— ÉNONCÉ DU PROBLÈME —
Rédigez la suite du texte sur le programme Fillactive en reprenant juste après sa dernière phrase.

──────── EXTRAIT DE PAGE ────────

Coup de sifflet. Fin du match. « Let’s go les filles, vous allez être en retard ! » Dans le gymnase de l’école secondaire de l’Altitude, dans le secteur de Pierrefonds, la quinzaine d’adolescentes qui jouent au soccer font mine de ne rien entendre. Cris qui résonnent, espadrilles qui martèlent le plancher, les joueuses s’échangent le ballon jusqu’à l’ultime appel de l’enseignante avant le son de la cloche.
Ces élèves ne sont pas des as de la feinte ni des joueuses vedettes de l’équipe de soccer de l’Altitude. Leur club à elles, c’est Fillactive, un programme qui a pour but de faire bouger les adolescentes des écoles secondaires grâce à des activités multisports, non compétitives et se déroulant uniquement entre filles. Et ça marche.

──────── DONNÉES BRUTES ────────

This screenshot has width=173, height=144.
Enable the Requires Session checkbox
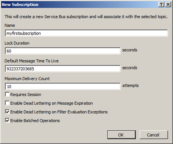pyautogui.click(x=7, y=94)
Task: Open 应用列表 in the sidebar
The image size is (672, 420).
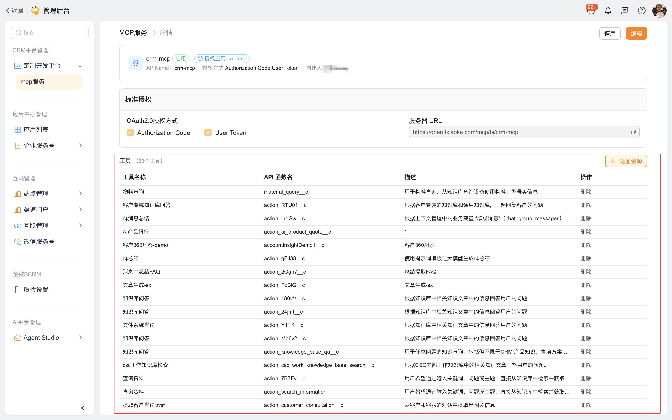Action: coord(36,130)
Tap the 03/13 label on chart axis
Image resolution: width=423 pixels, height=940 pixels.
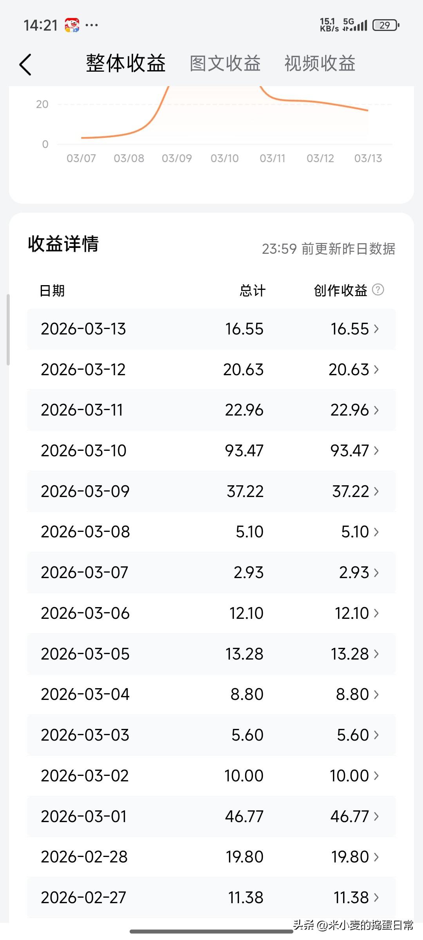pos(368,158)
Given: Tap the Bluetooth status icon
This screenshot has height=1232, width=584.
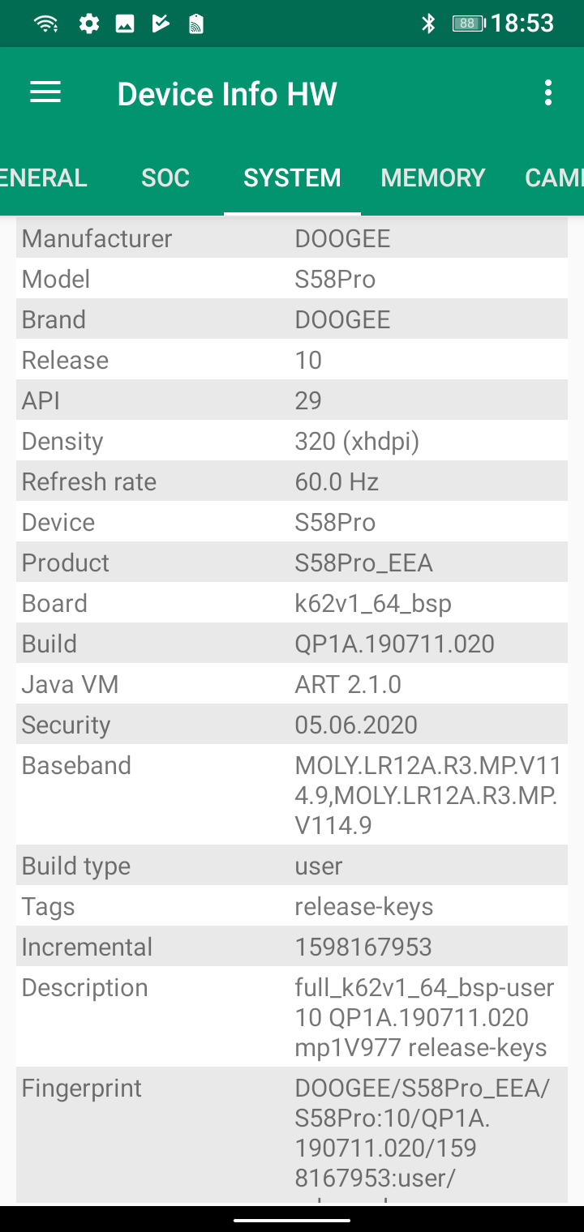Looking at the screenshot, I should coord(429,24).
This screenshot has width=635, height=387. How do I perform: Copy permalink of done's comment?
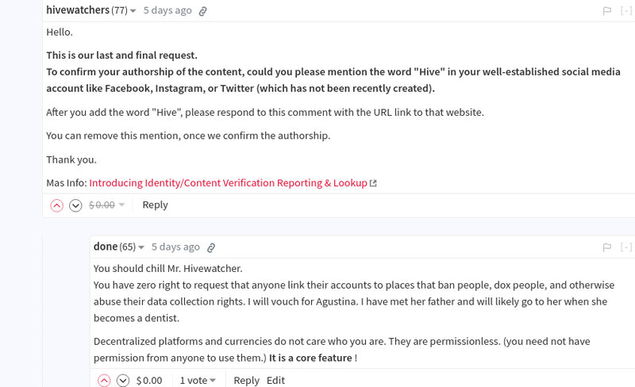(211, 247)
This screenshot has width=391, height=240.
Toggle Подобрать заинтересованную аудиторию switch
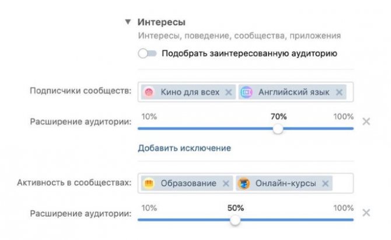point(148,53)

────────

— RÉPONSE À L'EXERCICE —
Selon une nouvelle recherche universitaire rendue publique vendredi, Fillactive atteint ses objectifs : l’initiative permet aux adolescentes d’atteindre plus souvent la recommandation canadienne en matière d’exercice chez les jeunes, soit 60 minutes par jour d’activité physique d’intensité moyenne à élevée. L’étude, dirigée par une professeure en kinésiologie et sciences de l’activité physique de l’Université de Montréal, a été menée auprès d’environ 3600 participantes entre 2018 et 2022.
« Les filles, au moment de leur inscription à Fillactive, respectent la recommandation d’activité physique en moyenne 2,6 jours par semaine, alors qu’en fin d’année [scolaire], on passe à 3,2 jours par semaine », indique Geneviève Leduc, conseillère principale aux programmes de Fillactive.
À première vue, ce résultat peut donner l’impression « que ça ne casse pas tant la baraque », reconnaît-elle. « Mais il faut se souvenir à quel point notre clientèle cible, les adolescentes, c’est la population qu’on a le plus de difficultés à faire bouger », dit-elle. Selon Statistique Canada, 35 % des filles âgées de 12 à 17 ans respectaient en 2021 la directive de bouger 60 minutes par jour, contre 52,2 % des garçons du même âge.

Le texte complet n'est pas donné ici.